Baseado na obra do escritor Russell Banks, que viria a falecer em 2023, o filme pode ser interpretado de diversas formas, tanto como uma síntese sobre o que foi o escritor em vida, como também da maneira como Paul Schrader enxerga a vida de um homem perante a sua reta final. O filme é apresentado de forma fragmentada, onde vemos o protagonista tanto em seu presente, como também em sua juventude e que buscava o seu lugar em um mundo cada vez mais complexo em meio a guerras, preconceito e inúmeros protestos por algo novo. Por alguns momentos, por exemplo, achamos que o protagonista seja realmente alguém que existiu, pois há uma curiosa transição entre a ficção e o lado documental, o que torna o longa interessante ao ser visto mais de perto.
Sendo não visto há muito tempo em filmes de sucesso, Richard Gere surge aqui quase irreconhecível, distante dos tempos em que se apresentava como um grande galã e nos brindando com uma atuação digna de nota. Menosprezado por estúdios e a própria academia do Oscar, Gere nunca escondeu o seu lado crítico, tanto com relação à maneira como Hollywood lidava com as produções, como também sobre a própria política dos EUA. Portanto, talvez, um lado pessoal de sua pessoa se encontre neste personagem, onde ele não tem nada a esconder em sua reta final, a não ser colocar para fora algo que sempre ocultou, ou nunca admitiu os seus passos em falso em vida.
Com uma fotografia que transita entre o preto e branco sombrio e cores quentes de um passado distante, a figura Leonard Fife transita entre a sua forma jovem e mais velha, como se o espaço e tempo viessem em uma única direção e fizesse com que o protagonista ficasse cada vez mais confuso durante a sua entrevista. Nota-se, por exemplo, que até a sua esposa, interpretada por Uma Thurman, se manifesta de duas formas, seja como sua mulher, ou como uma figura que revela o seu lado que sempre tentou esconder devido ao preconceito da época. Por conta disso, a figura de Leonard Fife se torna, por vezes, complexa demais e cabe uma atenção redobrada sobre o seu verdadeiro ser em cena.

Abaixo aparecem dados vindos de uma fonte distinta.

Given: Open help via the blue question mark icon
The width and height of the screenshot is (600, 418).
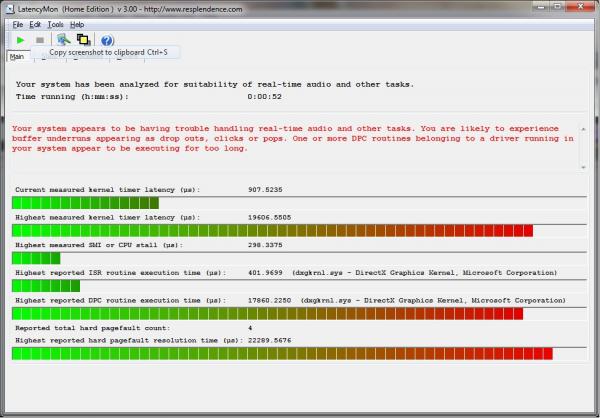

Ao final, o filme termina com uma única saída encontrada para o protagonista, mas que ao mesmo tempo seja uma forma do diretor Paul Schrader nos dizer para onde irmos uma vez que o mundo está cada vez mais afundando. Em tempos em que a guerra repete os mesmos erros do passado, cabe ao indivíduo aceitar esse mundo ou simplesmente dar as costas e deixá-lo para a própria sorte, pois a própria vida comum já é complexa demais para ser administrada. Ao final, só queremos um descanso digno em meio a tudo isso.
"Oh, canada" é uma visão autoral de Paul Schrader sobre o papel do homem perante uma realidade, por vezes, mais hedionda do que os próprios erros e acertos cometidos durante a vida do protagonista.